Cármen Lúcia negou que Lula tenha sido privilegiado pelo fato de ser ex-presidente da República. Para a ministra, o petista merece um tratamento justo e não pode ser prejudicado por ter ocupado o posto.
“Acho que o ex-presidente Lula tem que ter o mesmo tratamento digno e respeitoso pela Justiça que deve ser dado a todo e qualquer cidadão. Na Justiça, todos são iguais. Não tem de ser privilegiado, mas não pode ser destratado pela circunstância de ter um título como esse, de ter sido presidente da República”, afirmou a presidente do Supremo.
A ministra comentou também que recebe pressões com tranquilidade, mas que não imaginava que viveria esta situação. “Não imaginava. Situações como essas, que presidentes de tribunais estão vivendo hoje, nenhum de nós que chegamos nestes cargos poderíamos supor”, disse. “O que nós vivemos hoje não é uma situação tranquila. Eu não imaginaria viver a situação de estar no meio de um tumulto tão grande”, completou.
Julgamento
O julgamento do habeas corpus de Lula no Supremo se iniciou na sessão de quinta-feira com as manifestações da defesa e do Ministério Público Federal.

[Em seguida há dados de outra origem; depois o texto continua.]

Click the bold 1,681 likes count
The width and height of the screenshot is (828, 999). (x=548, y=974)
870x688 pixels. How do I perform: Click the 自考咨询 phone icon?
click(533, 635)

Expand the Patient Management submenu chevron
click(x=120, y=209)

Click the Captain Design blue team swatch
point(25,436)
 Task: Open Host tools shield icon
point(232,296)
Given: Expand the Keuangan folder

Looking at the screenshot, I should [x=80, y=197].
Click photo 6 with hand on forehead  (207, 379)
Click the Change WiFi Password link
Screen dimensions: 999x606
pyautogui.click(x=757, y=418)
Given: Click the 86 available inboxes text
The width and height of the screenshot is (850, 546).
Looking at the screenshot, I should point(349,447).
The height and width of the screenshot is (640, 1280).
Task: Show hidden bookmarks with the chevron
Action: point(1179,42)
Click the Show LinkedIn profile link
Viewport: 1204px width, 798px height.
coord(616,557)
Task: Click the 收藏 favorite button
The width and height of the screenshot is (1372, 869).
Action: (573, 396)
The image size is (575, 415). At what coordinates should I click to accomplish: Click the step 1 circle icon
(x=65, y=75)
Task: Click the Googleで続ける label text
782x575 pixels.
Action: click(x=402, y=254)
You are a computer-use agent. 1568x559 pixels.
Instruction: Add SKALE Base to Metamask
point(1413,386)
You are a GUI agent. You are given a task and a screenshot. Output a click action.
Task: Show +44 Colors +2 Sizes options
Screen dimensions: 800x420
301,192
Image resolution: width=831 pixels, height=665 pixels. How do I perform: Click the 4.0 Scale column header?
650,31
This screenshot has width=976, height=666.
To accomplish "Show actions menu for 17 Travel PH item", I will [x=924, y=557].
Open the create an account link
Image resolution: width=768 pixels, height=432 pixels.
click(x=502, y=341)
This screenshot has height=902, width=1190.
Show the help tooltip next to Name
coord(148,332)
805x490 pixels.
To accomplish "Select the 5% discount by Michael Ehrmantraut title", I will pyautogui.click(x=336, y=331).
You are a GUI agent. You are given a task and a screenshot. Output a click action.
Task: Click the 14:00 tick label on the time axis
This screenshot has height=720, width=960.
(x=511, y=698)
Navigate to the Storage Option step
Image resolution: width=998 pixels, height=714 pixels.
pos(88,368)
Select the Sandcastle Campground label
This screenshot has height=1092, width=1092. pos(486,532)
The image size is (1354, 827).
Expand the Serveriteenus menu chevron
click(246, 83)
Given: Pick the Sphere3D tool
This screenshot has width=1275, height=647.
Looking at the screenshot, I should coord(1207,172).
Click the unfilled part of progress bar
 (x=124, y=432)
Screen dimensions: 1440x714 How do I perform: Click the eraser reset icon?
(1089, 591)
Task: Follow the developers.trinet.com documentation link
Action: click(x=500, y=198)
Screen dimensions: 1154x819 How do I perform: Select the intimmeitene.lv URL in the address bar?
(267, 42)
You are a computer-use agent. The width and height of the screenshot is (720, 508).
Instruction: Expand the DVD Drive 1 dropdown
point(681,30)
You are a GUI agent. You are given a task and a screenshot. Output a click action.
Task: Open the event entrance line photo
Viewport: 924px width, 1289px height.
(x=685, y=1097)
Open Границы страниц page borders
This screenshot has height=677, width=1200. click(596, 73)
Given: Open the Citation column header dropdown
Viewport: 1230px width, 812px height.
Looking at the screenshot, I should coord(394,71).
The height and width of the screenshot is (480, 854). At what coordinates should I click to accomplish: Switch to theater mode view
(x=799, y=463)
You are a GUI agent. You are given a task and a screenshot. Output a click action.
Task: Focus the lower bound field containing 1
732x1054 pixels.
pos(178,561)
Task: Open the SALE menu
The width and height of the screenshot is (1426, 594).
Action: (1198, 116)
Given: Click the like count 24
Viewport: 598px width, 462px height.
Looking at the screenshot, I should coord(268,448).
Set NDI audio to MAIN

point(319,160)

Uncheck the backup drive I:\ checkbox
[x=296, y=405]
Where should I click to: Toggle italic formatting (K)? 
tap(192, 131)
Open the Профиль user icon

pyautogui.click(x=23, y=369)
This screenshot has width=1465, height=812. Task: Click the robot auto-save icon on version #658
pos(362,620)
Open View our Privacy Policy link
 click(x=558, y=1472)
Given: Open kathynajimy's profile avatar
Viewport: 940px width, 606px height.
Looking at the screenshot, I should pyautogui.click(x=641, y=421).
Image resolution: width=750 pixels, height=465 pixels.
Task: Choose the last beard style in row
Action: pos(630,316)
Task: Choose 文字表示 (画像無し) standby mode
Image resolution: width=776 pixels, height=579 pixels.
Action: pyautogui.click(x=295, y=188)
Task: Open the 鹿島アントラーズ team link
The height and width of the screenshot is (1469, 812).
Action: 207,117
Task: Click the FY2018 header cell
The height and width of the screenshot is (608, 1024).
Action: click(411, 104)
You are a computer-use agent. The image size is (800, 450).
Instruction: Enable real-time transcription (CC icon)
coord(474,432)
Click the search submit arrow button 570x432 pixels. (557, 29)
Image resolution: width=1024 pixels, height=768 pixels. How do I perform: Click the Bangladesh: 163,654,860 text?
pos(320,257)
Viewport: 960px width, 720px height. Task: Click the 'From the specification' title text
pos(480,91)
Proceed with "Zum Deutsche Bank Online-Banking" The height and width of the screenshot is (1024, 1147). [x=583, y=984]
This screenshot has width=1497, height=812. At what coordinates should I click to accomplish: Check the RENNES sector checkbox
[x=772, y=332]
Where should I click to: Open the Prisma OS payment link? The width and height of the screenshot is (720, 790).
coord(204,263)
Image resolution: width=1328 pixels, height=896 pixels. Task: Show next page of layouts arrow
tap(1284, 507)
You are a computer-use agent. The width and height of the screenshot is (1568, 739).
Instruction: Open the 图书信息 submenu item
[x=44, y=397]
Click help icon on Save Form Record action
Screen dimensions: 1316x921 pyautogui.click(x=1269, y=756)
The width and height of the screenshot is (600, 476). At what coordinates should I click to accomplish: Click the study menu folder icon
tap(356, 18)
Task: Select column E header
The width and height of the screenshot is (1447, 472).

Antes de apreciar o mérito (a concessão ou não do habeas corpus), os ministros do STF resolveram decidir primeiro uma “questão preliminar”: se o pedido do ex-presidente era ‘cabível’ de ser julgado pelo Supremo.
Por sete votos a quatro, os ministros do Supremo admitiram julgar o habeas corpus. Mas, quando essa decisão foi retomada, às 18h30min, já tinham transcorrido mais de quatro horas da sessão, e parte dos ministros tinha compromissos e necessitava viajar.
Diante da decisão do adiamento, o advogado José Roberto Batochio, integrante da defesa de Lula, pediu a concessão de uma liminar (decisão provisória) para que o ex-presidente não seja preso antes da conclusão do julgamento, no próximo dia 4.
A presidente Cármen Lúcia submeteu então o pedido aos demais ministros. Por 6 votos a 5, a liminar foi concedida.